EXERCISE MATERIAL –
-- Opening Marker --

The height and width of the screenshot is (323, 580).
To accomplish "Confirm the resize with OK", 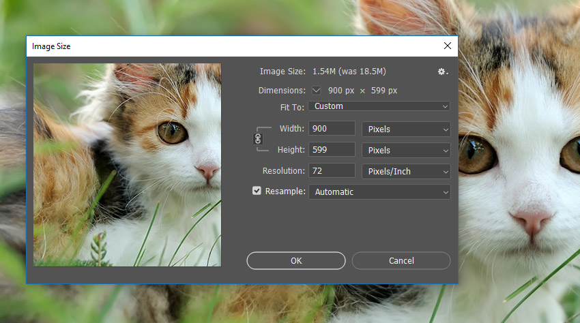I will coord(296,260).
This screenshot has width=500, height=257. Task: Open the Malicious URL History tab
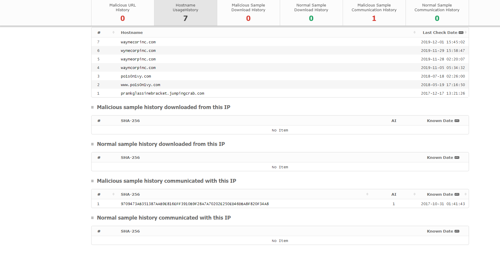[122, 13]
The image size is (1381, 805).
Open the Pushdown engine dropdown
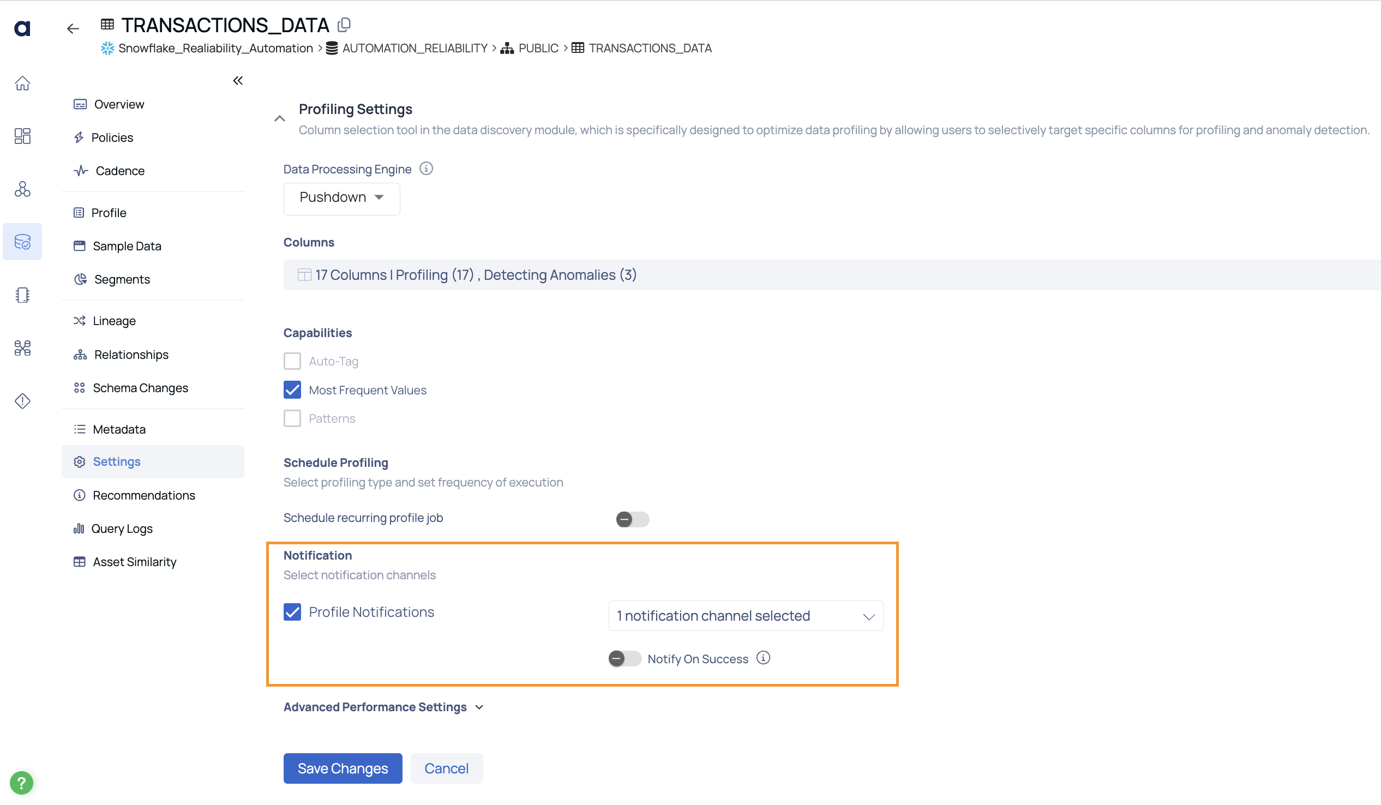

-- Closing Marker --

TASK TO COMPLETE –
Your task is to copy word for word the lines from the line containing "This screenshot has" to the end of the listing, both included, and to drop any pictures.

ANSWER FOR THIS EXERCISE –
This screenshot has width=500, height=257. Task: Open the Malicious URL History tab
[122, 13]
The image size is (1381, 805).
Open the Pushdown engine dropdown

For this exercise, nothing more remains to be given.